Task requirements —
(1) Rewrite the news text on stone tiles and pill compacts, starting with "A fashion and" and going on through "online at www.orthotri-cyclen.com.", swapping "dispensers" for "cases".
(2) In the news text on stone tiles and pill compacts, what are the two designs of the pill compacts called?
(3) Extend the news text on stone tiles and pill compacts from where it stops.

Top of Exercise text

Advertiser Staff and News Services

Those dramatic floors in outdoor pathways, showers and entry ways you see in high-end home magazines are more accessible to the average person these days. Baik Designs in the Gentry Pacific Design Center has begun importing an intriguing stone product in which the stones are already artfully arranged on a 12-by-12-inch mesh square, just as more familiar tile products are.

The exotic stones are found in and around the volcanic lakes of the Indonesian island of Flores, a former Portuguese colony. They come in 15 shapes and colors — flat black, flat white, pink, green, terra cotta and marble. Installation is easy: Pour concrete where you want it, place the squares on top, and grout as you like. They can even be placed directly into sand for a less-structured look.ÊThe 10-to-a-box squares retail for about $25, or a reasonable $2.50 per square foot. Information: 524-2290, or visit the showroom at 560 N. Nimitz Highway.


Disguise your pills

There are some things women just don't want to have seen when they're rifling through their handbags in public. Now fashion designer Nicole Miller has tackled the design of one such item: birth control pills. She has created ready-for-the-runway limited edition compacts designed to carry — and conceal — one pill brand, Ortho Tri-Cyclen tablets.

A fashion and pharmaceutical first, the girly little dispensers come in two designs, "Red High Heels" and "Zebra Kiss." They're available by phone at (866) 221-1031 or online at www.orthotri-cyclen.com.

Bottom of Exercise text
Top of Data extracts

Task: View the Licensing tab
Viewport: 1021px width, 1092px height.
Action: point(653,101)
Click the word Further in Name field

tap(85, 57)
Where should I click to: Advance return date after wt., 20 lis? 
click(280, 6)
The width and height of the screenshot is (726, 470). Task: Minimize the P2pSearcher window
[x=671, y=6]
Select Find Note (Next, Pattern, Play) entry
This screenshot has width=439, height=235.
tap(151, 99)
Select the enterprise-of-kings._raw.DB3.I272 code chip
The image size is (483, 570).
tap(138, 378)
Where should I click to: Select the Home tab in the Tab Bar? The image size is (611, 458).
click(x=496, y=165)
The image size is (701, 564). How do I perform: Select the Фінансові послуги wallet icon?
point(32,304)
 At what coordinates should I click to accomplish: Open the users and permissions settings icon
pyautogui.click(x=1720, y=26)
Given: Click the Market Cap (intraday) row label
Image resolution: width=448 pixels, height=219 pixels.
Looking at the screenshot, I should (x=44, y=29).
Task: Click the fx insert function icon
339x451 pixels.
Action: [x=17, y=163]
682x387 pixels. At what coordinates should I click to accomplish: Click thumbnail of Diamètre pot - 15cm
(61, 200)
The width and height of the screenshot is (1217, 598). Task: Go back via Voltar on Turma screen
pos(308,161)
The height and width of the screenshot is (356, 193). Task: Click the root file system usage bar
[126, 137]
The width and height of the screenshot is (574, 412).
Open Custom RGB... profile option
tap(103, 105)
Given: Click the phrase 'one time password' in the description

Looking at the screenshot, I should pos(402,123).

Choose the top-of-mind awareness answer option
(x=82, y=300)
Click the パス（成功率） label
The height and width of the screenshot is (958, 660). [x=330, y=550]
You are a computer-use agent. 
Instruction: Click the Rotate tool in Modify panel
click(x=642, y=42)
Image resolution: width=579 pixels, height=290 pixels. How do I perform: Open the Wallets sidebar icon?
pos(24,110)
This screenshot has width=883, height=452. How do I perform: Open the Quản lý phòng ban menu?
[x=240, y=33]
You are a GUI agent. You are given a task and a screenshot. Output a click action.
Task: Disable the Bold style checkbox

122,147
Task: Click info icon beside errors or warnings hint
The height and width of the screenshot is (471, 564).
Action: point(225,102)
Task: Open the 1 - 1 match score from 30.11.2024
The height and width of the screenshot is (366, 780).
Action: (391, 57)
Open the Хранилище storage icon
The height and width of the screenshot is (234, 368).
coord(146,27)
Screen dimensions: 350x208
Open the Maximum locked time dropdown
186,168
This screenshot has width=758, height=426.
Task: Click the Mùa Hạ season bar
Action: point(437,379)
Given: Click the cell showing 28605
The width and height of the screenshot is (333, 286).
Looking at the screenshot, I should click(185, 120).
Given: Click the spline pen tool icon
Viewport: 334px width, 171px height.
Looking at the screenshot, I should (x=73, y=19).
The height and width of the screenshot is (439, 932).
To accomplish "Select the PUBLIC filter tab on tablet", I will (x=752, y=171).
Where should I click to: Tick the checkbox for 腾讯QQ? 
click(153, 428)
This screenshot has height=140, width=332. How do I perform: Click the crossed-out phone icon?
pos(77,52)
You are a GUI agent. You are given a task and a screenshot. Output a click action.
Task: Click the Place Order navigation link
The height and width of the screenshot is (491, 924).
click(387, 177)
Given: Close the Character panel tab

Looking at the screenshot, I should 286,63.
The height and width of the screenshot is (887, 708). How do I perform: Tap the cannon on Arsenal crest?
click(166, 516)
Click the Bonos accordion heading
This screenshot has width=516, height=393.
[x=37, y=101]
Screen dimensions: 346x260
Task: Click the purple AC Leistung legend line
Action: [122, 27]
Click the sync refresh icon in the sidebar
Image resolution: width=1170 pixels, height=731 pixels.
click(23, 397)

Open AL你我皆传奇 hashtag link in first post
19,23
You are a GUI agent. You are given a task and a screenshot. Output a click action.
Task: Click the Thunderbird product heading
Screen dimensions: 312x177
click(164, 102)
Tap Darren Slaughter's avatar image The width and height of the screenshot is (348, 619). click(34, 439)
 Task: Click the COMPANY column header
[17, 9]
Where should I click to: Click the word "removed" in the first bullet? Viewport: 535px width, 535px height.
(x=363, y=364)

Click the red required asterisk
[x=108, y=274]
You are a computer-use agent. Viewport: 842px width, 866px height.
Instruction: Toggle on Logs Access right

Bottom of Data extracts

Response list —
(1)
A fashion and pharmaceutical first, the girly little cases come in two designs, "Red High Heels" and "Zebra Kiss." They're available by phone at (866) 221-1031 or online at www.orthotri-cyclen.com.

(2) "Red High Heels" and "Zebra Kiss."

(3)
CURE: the magazine

Magazines for healthy people talk about dieting your way into a new swimsuit and having better sex. CURE — Cancer Updates, Research and Education — has stories about starving away tumors and about sex (is there or isn't there?) after prostate cancer.

The new publication, based in Dallas but nationally distributed, is intended for people with cancer who want technical information in a clear, reader-friendly format. Subscriptions are free for the first year at least; drug companies are picking up the tab with full-page ads. Information: www.curetoday.com/.


Lu'au at Graceland

ELVIS PRESLEY
Elvis Presley has a presence in the Disney movie "Lilo & Stitch," set in Kaua'i: Lilo is a lonely young girl who consoles herself with Elvis records, listening to, among other songs, "Heartbreak Hotel."

She has no friends until she adopts Stitch, a mischievous space alien. In the film, the small, blue creature does an Elvis impersonation in a white jumpsuit.

To emphasize the Elvis-Hawai'i connection, Disney put on an elaborate lu'au at Graceland last Thursday. Hula dancers, Hawaiian torches and banquet tables covered with thatched roofs greeted the more than 600 guests — business associates of Graceland and Disney and their families.

Presley made three movies in Hawai'i and staged two of his best-known concerts here, a benefit for the USS Arizona in 1961 and "Aloha From Hawaii" in 1973.